Secondo l’accusa, la procedura di gara per il rifacimento di arterie stradali di grande viabilità, con gli appalti banditi da Roma Capitale e dall’azienda regionale ASTRAL S.p.A. (Azienda Strade Lazio), era stata viziata in primis dalla presenza di varie società, solo in apparenza concorrenti ma di fatto collegate tra loro in un unico centro di interessi.
Il Campidoglio e ASTRAL, che risultano essere parte lesa, hanno collaborato con gli inquirenti avviando anche delle indagini interne e scoprendo che almeno tre funzionari avevano ricevuto diversi beni tra denaro liquido, pranzi, cene e soggiorni in albergo, ma anche orologi di lusso. In cambio, era stato stabilito un accordo per far sì che i controlli post opera del rifacimento del manto stradale avvenissero solo nelle zone in cui la manutenzione si era effettivamente svolta secondo gli accordi e in maniera efficiente. Nel resto delle strade su cui era previsto l’intervento, invece, lo spessore dell’asfalto era nettamente inferiore rispetto a quanto stabilito dagli appalti, così come il materiale utilizzato è risultato essere più scadente.

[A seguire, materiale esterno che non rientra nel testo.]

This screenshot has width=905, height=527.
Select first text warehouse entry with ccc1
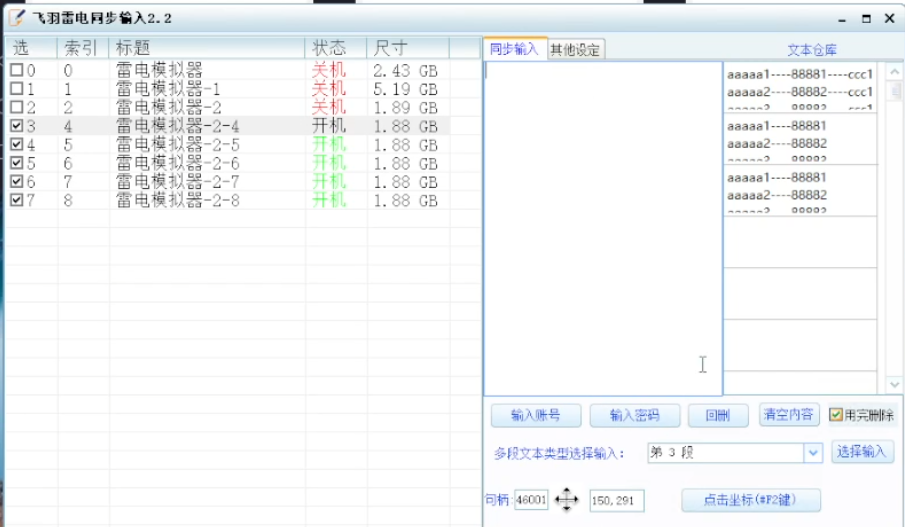(800, 83)
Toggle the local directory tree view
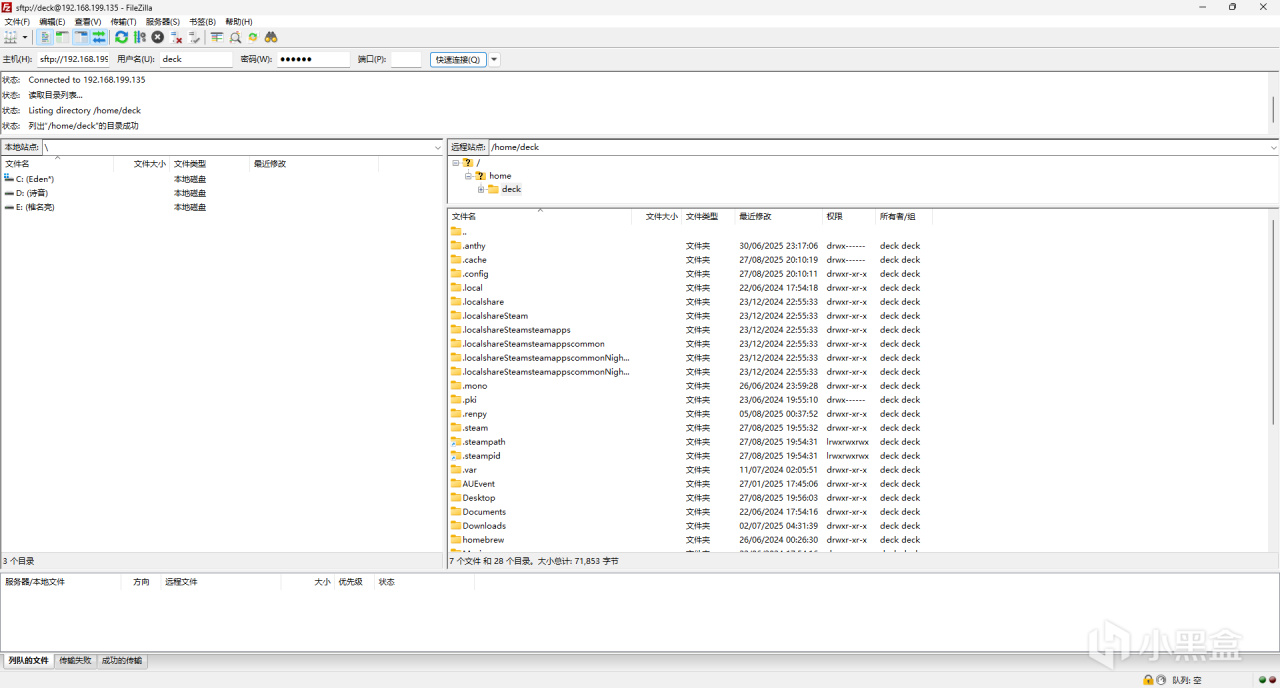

Le strade di grande viabilità interessate dai lavori effettuati dalle aziende interdette si trovano nel territorio dei Municipi I, III, VI, VII e IX di Roma, oltre a via Marco Simone a Guidonia, che era stata sottoposta ad un massiccio restyling in occasione della Ryder Cup di golf. Mentre le indagini proseguono, sia per accertare la posizione delle persone finite nel mirino degli inquirenti sia per ricostruire con esattezza quanto accaduto, gli indagati al momento sono accusati, a vario titolo, di associazione per delinquere, corruzione, turbata libertà degli incanti, frode nelle pubbliche forniture, trasferimento fraudolento di valori e bancarotta fraudolenta.